In 1982, the year that she began work on In This Life’s Body, Australian experimental filmmaker Corinne Cantrill experienced a health emergency and feared she was soon to die. This gave a poignant urgency to the project, which began as a live work-in-progress performance with screened images (titled Journey Through a Face) and ended as a 16mm film in 1984. Almost four decades later, Corinne is still with us. The film she made under the impetus of that sombre crisis has fair claim to be the greatest film in the entire history of Australian cinema. It has a power and a gravity that is matched only by the film medium’s finest masterpieces.
Let us note the specialness – the peculiarity, even – of In This Life’s Body in the context of the overall body of work by Corinne and her husband, Arthur Cantrill. First, it is the only film signed by one of them alone – all their many other films are collaborative efforts (he helped out only technically on this one). Second, in the midst of an œuvre devoted largely to abstract and non-narrative cinema, this is the only one that approaches, in a full-blooded way, the narration of a story; indeed, a life story. Third, although there is much of the Cantrills’ experience reflected in their films – their travels, encounters, residencies in cities around the world – this is, by any reckoning, the most personal, intimate and revealing.

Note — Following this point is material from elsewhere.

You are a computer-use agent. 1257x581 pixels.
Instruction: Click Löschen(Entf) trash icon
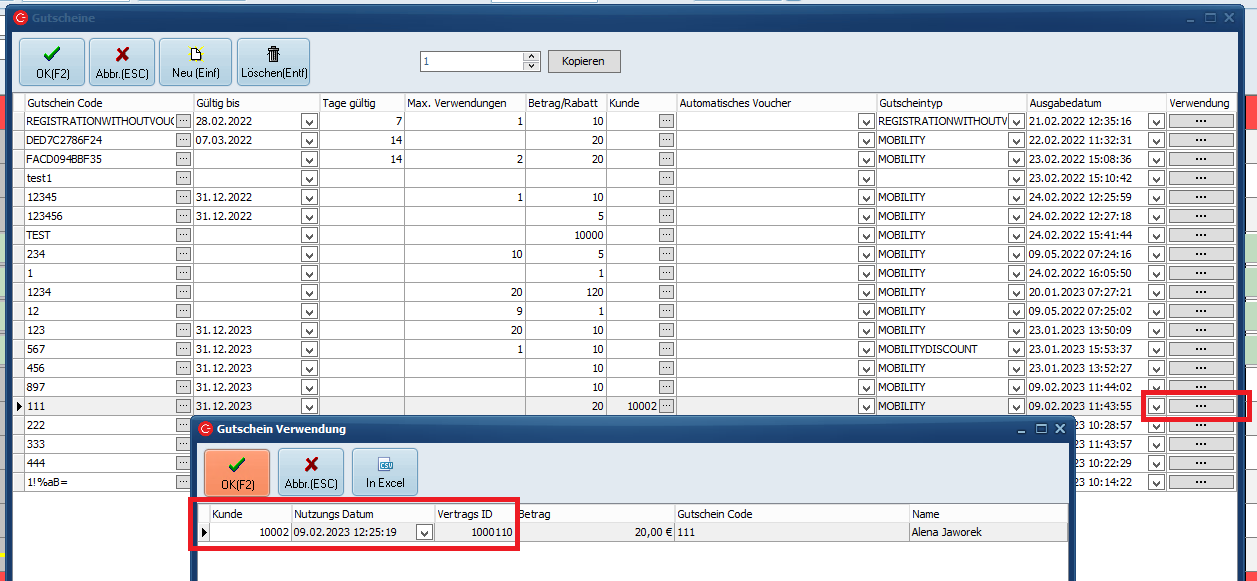(x=273, y=62)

And yet In This Life’s Body is not a conventional biopic, nor a re-enactment of Corinne’s life. It might be considered a documentary but, if so, it is a documentary in the very purest sense: constructed strictly from the surviving documents of still photographs and some select pieces of moving film. There are no slick televisual techniques used to ‘animate’ the photographs, no pans or zooms; likewise, there is no musical score to punctuate or underline the single human voice (Corinne’s) reading her testamentary text.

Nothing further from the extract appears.